> Data:
====
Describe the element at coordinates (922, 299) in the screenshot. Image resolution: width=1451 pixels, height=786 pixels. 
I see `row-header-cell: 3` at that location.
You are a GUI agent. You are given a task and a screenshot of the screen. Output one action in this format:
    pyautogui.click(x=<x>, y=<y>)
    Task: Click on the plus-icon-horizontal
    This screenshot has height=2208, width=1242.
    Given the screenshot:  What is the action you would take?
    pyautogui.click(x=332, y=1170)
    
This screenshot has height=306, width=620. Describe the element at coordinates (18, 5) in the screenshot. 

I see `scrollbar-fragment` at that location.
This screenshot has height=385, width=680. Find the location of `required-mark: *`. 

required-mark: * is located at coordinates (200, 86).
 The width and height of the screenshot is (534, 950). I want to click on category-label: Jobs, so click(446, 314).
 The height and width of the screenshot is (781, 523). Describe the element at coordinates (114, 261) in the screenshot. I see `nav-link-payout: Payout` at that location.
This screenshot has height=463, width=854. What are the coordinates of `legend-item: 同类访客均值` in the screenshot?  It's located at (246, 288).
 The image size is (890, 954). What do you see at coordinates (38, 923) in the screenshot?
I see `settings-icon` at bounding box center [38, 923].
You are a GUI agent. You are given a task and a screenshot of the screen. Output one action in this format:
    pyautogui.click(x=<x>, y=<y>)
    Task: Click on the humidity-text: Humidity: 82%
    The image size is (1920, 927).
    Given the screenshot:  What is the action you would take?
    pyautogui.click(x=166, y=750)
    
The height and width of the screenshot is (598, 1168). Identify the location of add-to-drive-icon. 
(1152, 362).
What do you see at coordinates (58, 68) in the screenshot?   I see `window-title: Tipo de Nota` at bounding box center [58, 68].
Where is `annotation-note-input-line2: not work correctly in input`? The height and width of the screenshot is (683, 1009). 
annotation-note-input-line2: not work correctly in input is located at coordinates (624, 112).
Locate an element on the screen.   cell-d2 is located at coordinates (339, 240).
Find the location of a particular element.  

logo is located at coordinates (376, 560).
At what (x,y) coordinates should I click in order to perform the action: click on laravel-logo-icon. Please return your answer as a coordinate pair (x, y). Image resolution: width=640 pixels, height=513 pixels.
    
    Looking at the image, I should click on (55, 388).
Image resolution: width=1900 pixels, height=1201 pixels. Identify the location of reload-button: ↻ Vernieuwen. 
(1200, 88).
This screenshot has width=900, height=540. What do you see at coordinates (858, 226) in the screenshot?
====
> Your task:
Determine how many of the lines above contain the string "annotation", and give only that number.

> Problem solution:
2